## Task to carry out:
Put each line of the material, from the one containing "Policy [178, 100]" down through the one containing "yrs is located at coordinates (782, 621).", into a Markdown table with the columns Row and Line. Skip blank lines and leave out the pictures.

Rows from a dataset:
▬▬▬▬▬▬

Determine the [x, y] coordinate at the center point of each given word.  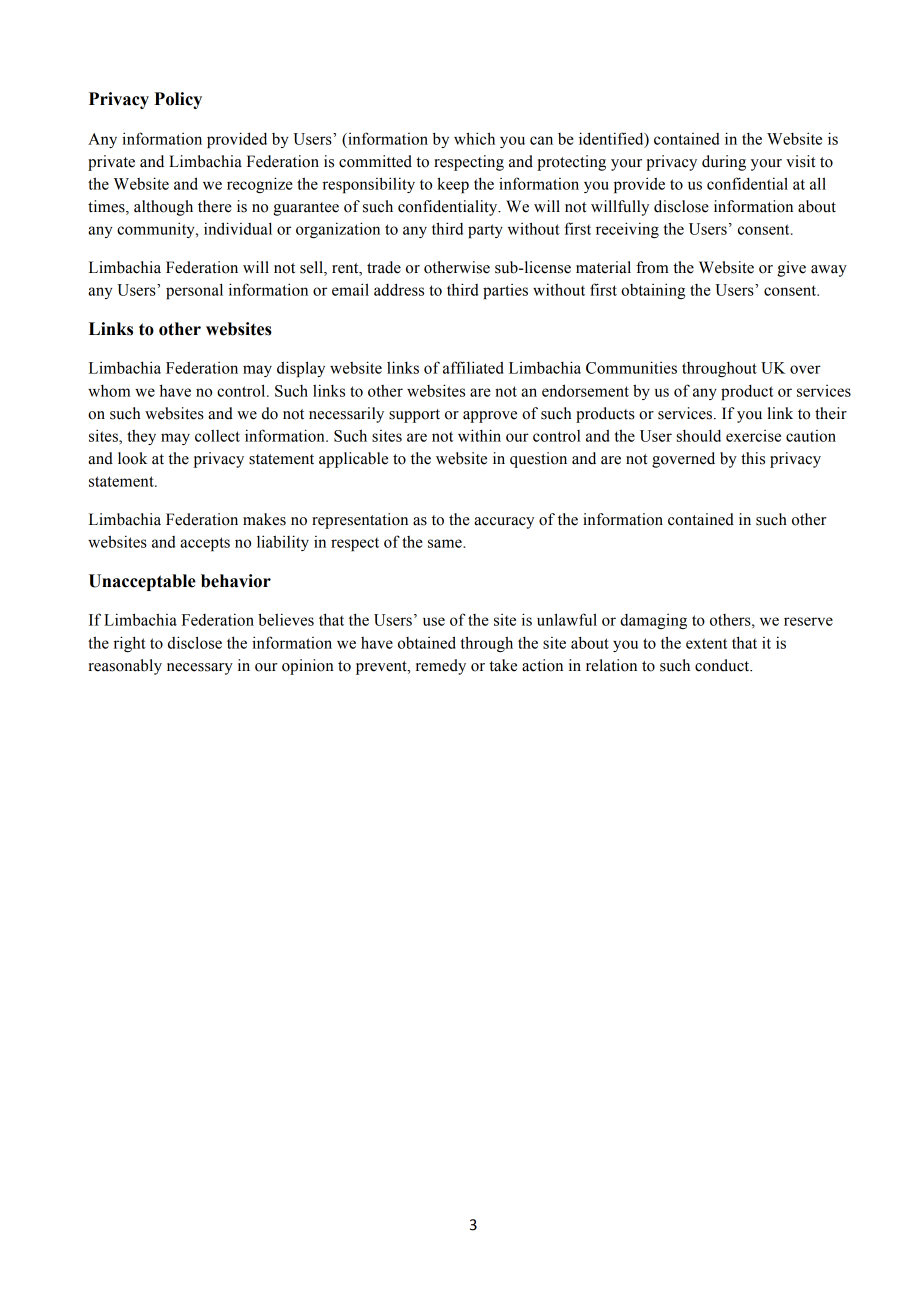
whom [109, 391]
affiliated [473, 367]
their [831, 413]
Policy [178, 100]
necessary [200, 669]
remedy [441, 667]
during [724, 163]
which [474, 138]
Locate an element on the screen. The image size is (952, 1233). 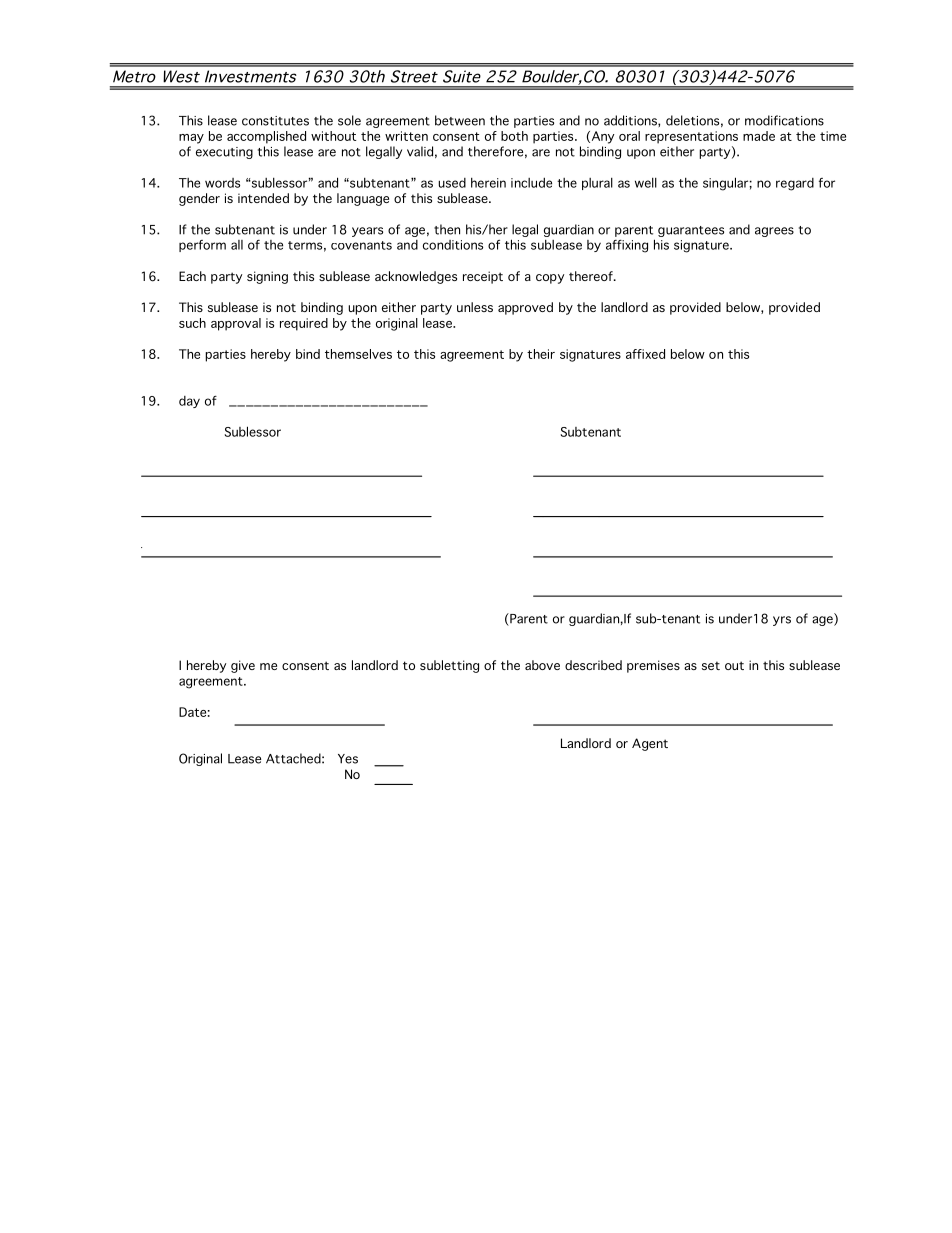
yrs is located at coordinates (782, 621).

▬▬▬▬▬▬

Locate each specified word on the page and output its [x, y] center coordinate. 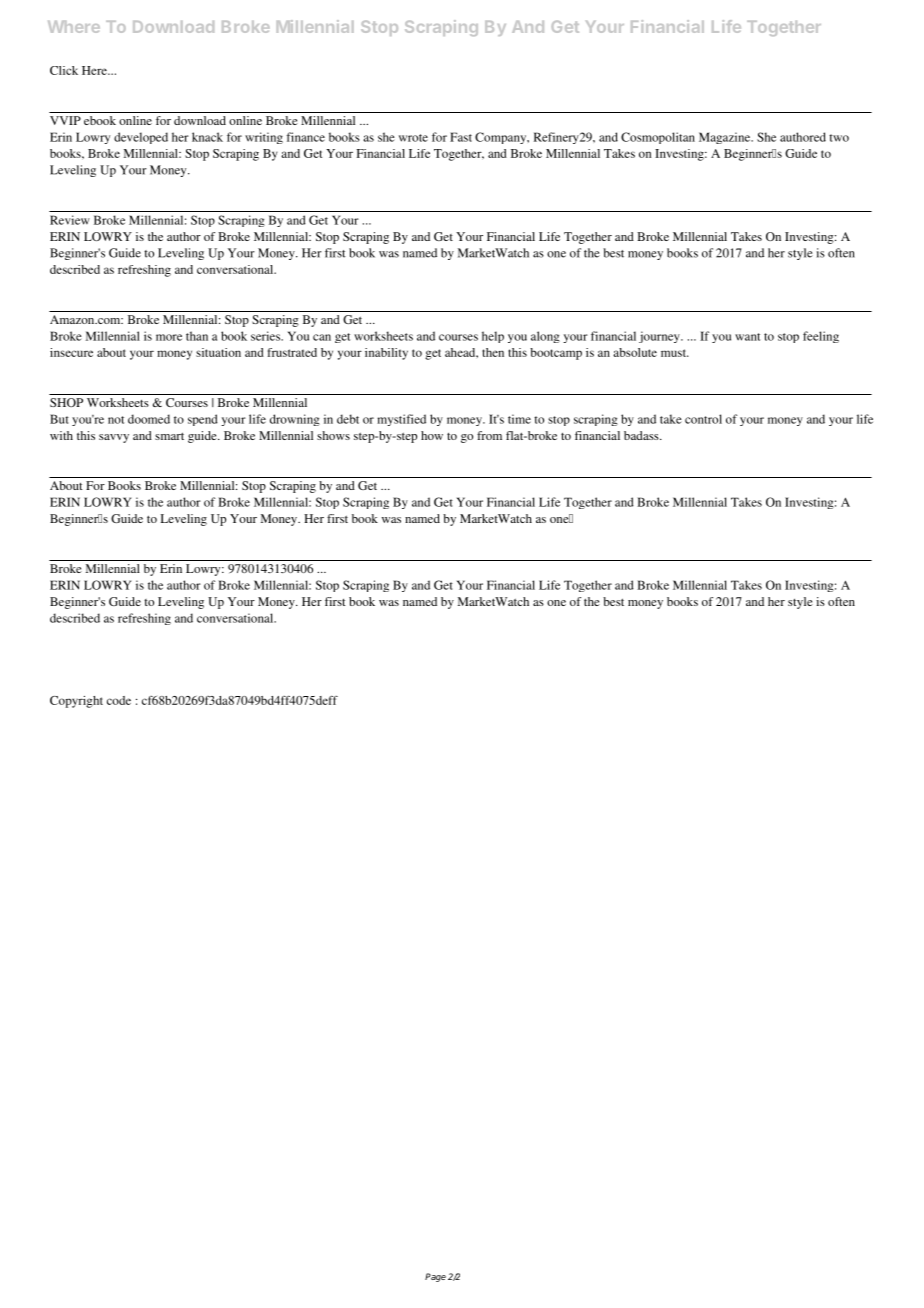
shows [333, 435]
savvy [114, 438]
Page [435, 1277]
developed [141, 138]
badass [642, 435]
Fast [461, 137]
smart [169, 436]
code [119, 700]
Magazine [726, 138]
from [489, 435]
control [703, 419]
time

▬▬▬▬▬▬

## Reply to the exercise:
| Row | Line |
|---|---|
| 1 | Policy [178, 100] |
| 2 | necessary [200, 669] |
| 3 | remedy [441, 667] |
| 4 | during [724, 163] |
| 5 | which [474, 138] |
| 6 | Locate an element on the screen. The image size is (952, 1233).  |
| 7 | yrs is located at coordinates (782, 621). |